Your best defense against catastrophic claims is incident prevention.

Railroad employees are not covered by state workers’ compensation laws they are covered by FELA, the Federal Employer’s Liability Act. When a railroad’s employees are injured they are free to sue their employer (the railroad): FELA is an adversarial system that does not require proof of gross negligence to bring a claim. The railroad is liable for their share of damages and if your facility is contributory, you can be assured that the railroad will let you share in their grief. In fact, many facilities have signed documents (often required by the railroad before they will bring service) that make the facility 50% liable even if they are only one-per-cent at fault! You don’t have to be a lawyer to understand that it would be pretty easy to prove one-per-cent fault.

Perhaps you don’t think that would be a big deal, but consider this: the average claim that is awarded in FELA cases that go to court is in the $500,000 range. Many are settled out of court for several hundred thousand, some for millions. Awards are often given for lost earnings, pain and suffering, etc., and a lot of railroad employees earn six-figure incomes for 40+ years. And, oh, they can be considered permanently disabled for a dislocated thumb (really! many are required to climb car ladders, ride on the side of cars, etc.)

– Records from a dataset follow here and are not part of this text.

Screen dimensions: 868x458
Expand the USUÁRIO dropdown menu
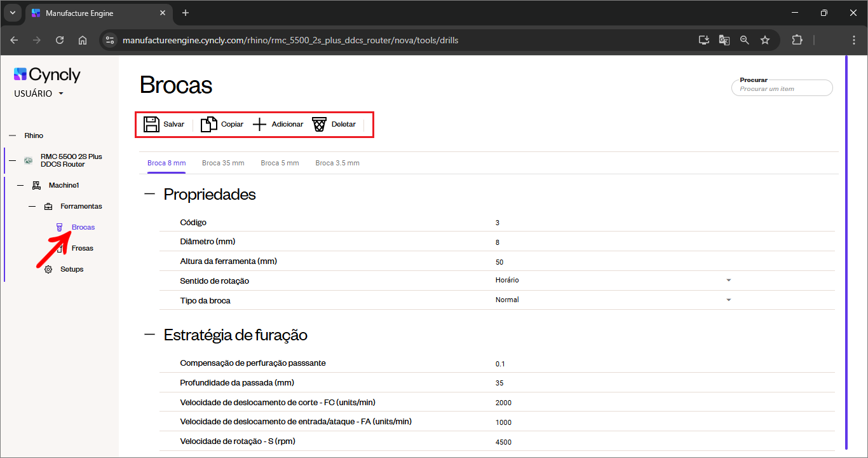tap(61, 94)
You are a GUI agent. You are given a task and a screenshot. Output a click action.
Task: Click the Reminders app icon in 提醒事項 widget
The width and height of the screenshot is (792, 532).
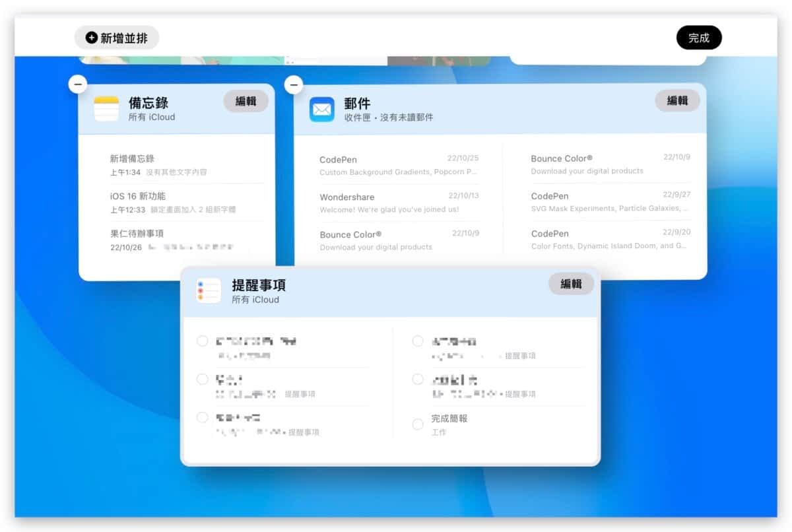pyautogui.click(x=208, y=291)
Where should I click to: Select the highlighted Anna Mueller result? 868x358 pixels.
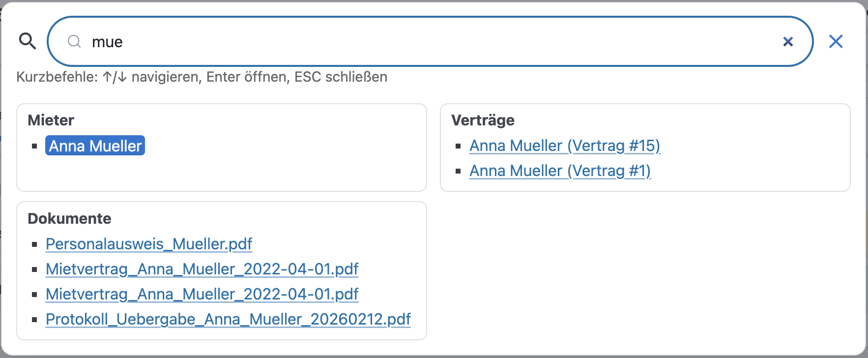point(95,146)
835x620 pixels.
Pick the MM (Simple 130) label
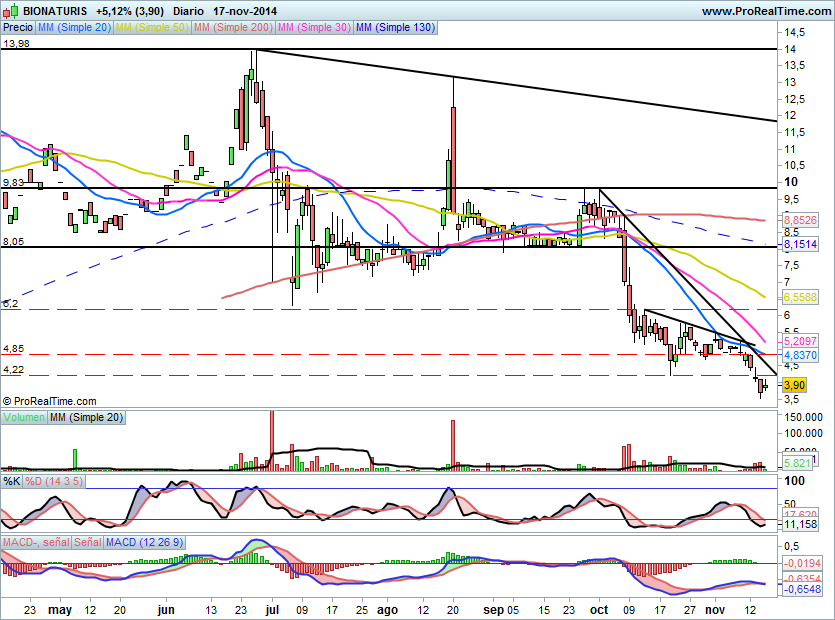pyautogui.click(x=395, y=27)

Your best defense against these catastrophic claims is incident prevention. Ask a representative from your servicing carrier or an independent contractor to visit your site and perform a safety audit. Level, smooth, well drained and illuminated walking surfaces, properly maintained switches, on-track equipment secured and well clear of adjacent tracks, close clearances to buildings, pipes, chutes, docks, etc. well marked: keep your rail yard ship-shape.